Yamadağlı Nuray

Yamadağı'ndan giyinmiş kuşanmış, alı al, moru mor, etekleriyle, ırgalanarak bir kadın iner gelir Köylü köyüne. Kadının adı Nuray'dır... Sever dağlarda yaşamayı. Kurt ile kuş ile yürümeyi. İster ki günlük güneşlik olsun günlerin tamamı. Her daim insanların şenlesin yüzü...

29 Ekim 2020 Perşembe

Hasat Sonu

Hasat Sonu 











Nuray YILDIRIM
Kurtdede Bahçe Günlükleri 

Kırsalda, yaşamın kendisi de kırsal görünür. Hep hareket halinde bulurum kendimi, bu yaşamın içinde...
Oksijen bolluğu da işlerin çokluğu kadar hiç “dur durak bilmeden” çalıştırıyor (aslında bu yörede kullanılan bir deyim).
Şehir yaşamında sürekli bir koşuşturma olmasına rağmen, durağan geçen zaman daha fazladır.
Sistematik işleyişin olduğu yerlerde insanlar, belli saat dilimlerini kendileri için ayırabiliyor.
Para kazanılan bu sistemde insanlar, tüketecekleri ve alacakları hazır halde ellerine geçecek şekilde ulaşırlar.
Kırsal da ise bu böyle değil. Toprak ana bizlere tüketeceğimiz her şeyi üretmek gibi bir sorumluluk yüklüyor. Yüklenen bu sorumluluğu taşıyabilmek için de sürekli olarak çalışmak zorunda kalıyorum.
Yaz başında başlayan toprakla olan iş ilişkimiz hasat sonu olmasına rağmen devam ediyor. Gelecek dönemin bostan yeri belleniyor, bakımı yapılıyor. Bu gibi işler sürekli olarak insan gücüyle yerine getiriliyor.

§

▶ **Verilen görev 1**: Aşağıdaki kayıtların tüm satırlarını, boş satırları atlayarak, "Sıra" ve "Satır" sütunlarından oluşan bir Markdown tablosuna dönüştürün. Resimleri tabloya almayın.

§

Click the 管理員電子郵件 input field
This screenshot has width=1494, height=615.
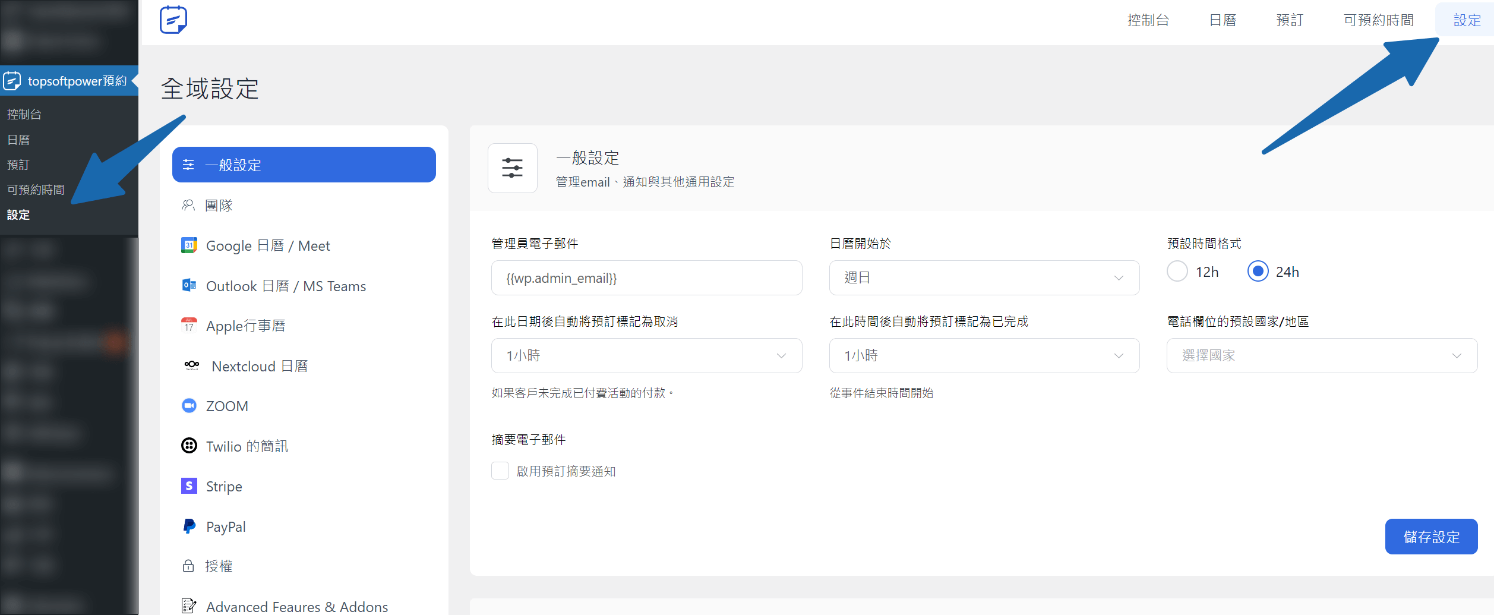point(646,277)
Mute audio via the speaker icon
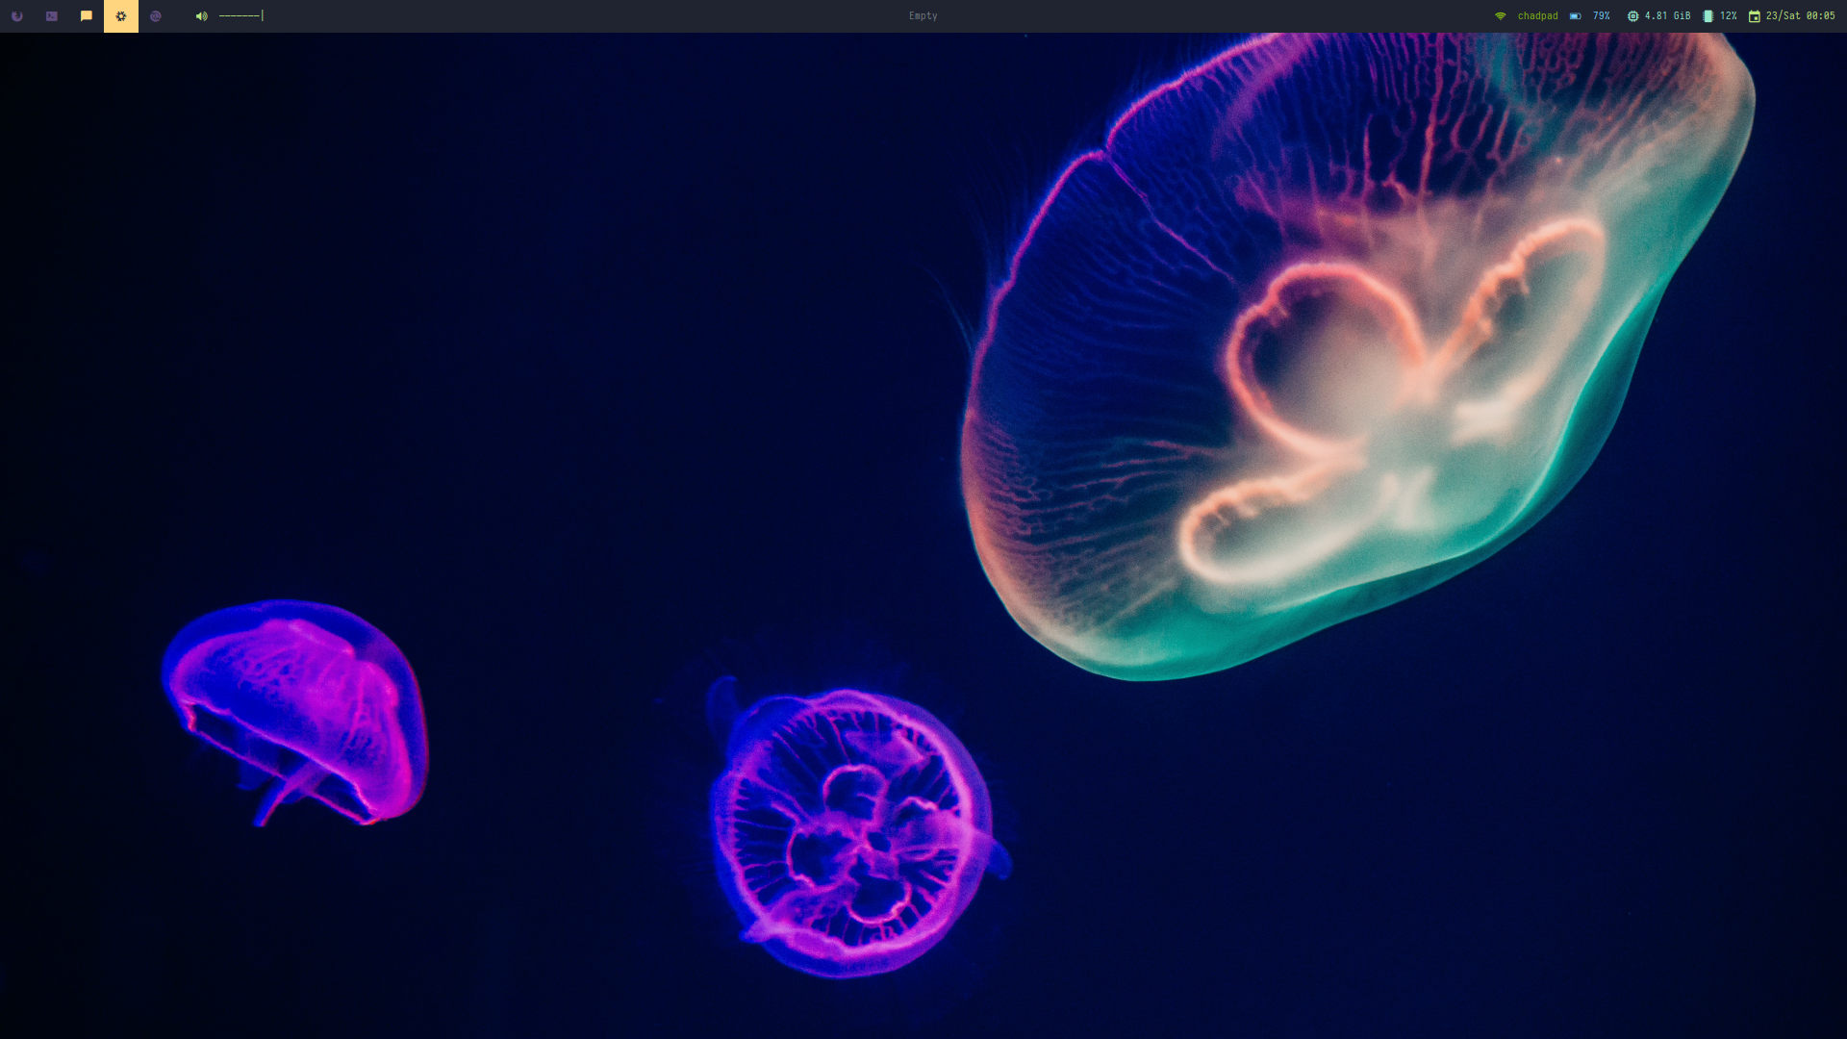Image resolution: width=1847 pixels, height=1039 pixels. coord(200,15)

§

▶ **Verilen görev 2**: Seçili metne göre hasat sonunda gelecek dönem için neresi belleniyor?

▶ **Tam çıktı 1**:
| Sıra | Satır |
|---|---|
| 1 | Click the 管理員電子郵件 input field |
| 2 | This screenshot has width=1494, height=615. |
| 3 | point(646,277) |
| 4 | Mute audio via the speaker icon |
| 5 | Image resolution: width=1847 pixels, height=1039 pixels. coord(200,15) |

▶ **Tam çıktı 2**: Gelecek dönemin bostan yeri belleniyor.